Would you retype the line that contains "カタログダウンロード (75, 256)" and all lines following it to the end of the entries below, exactly and without pictures?

Dataset entries
········
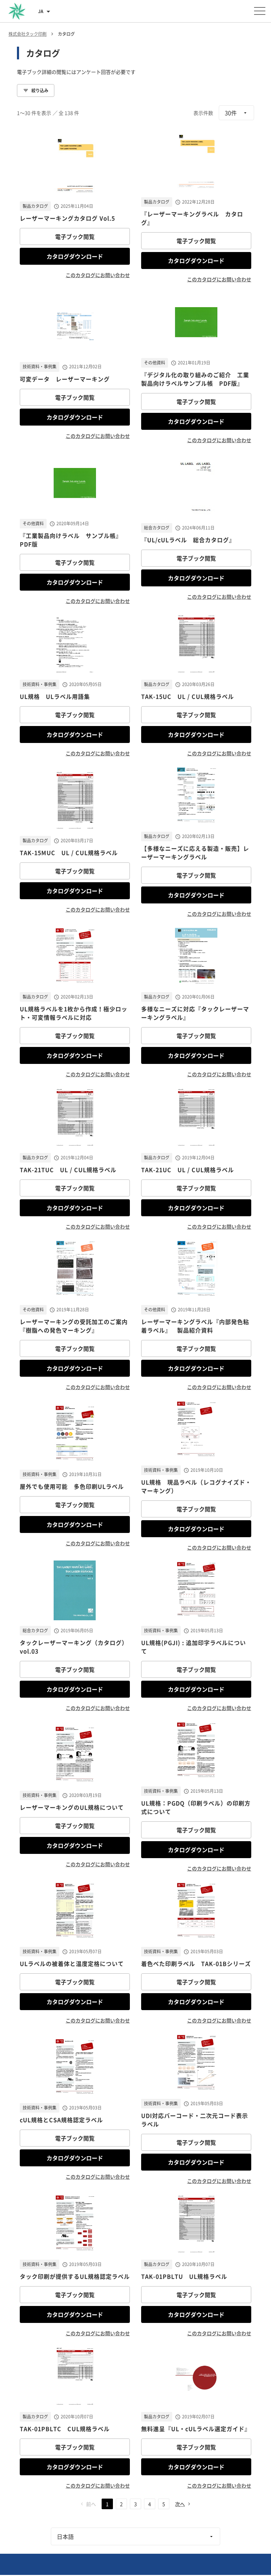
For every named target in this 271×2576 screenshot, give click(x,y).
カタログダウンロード (75, 256)
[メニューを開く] (259, 10)
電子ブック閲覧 (75, 236)
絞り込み (39, 90)
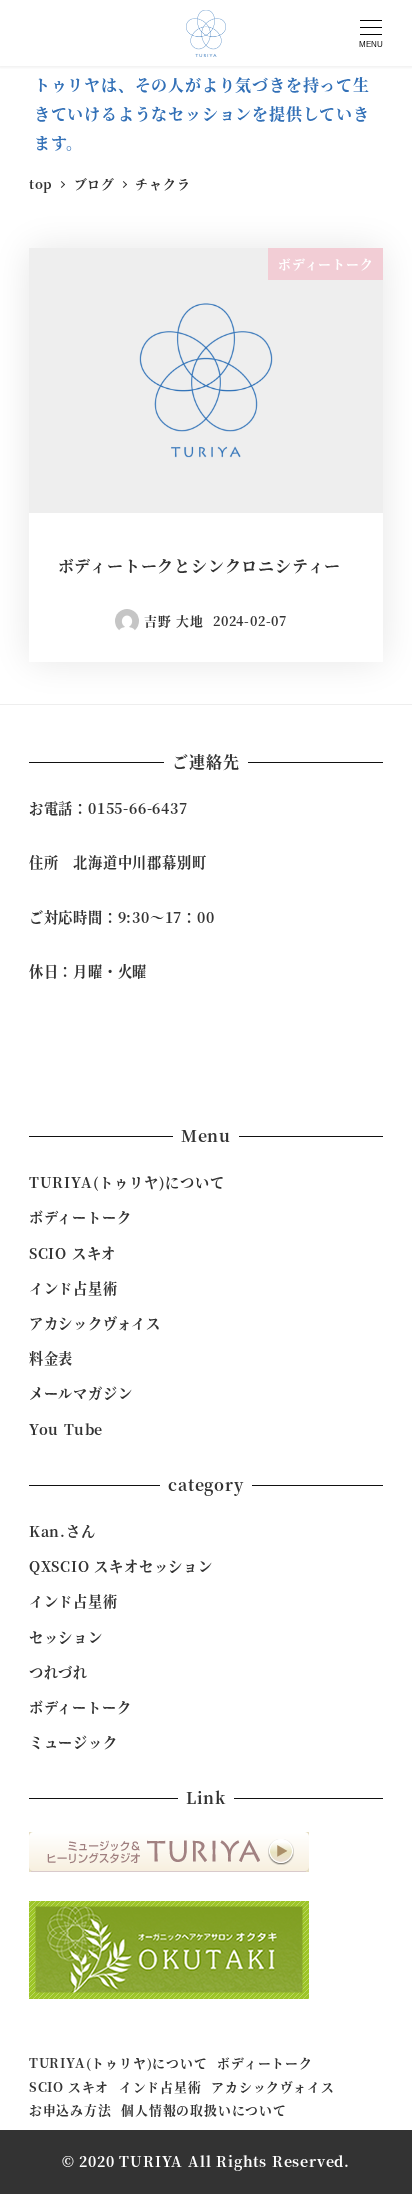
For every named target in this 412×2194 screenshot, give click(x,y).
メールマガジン (81, 1393)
········
#### [Task output]
カタログダウンロード (75, 256)
[メニューを開く] (259, 10)
電子ブック閲覧 (75, 236)
絞り込み (39, 90)
For every named target in this 412×2194 screenshot, give click(x,y).
メールマガジン (81, 1393)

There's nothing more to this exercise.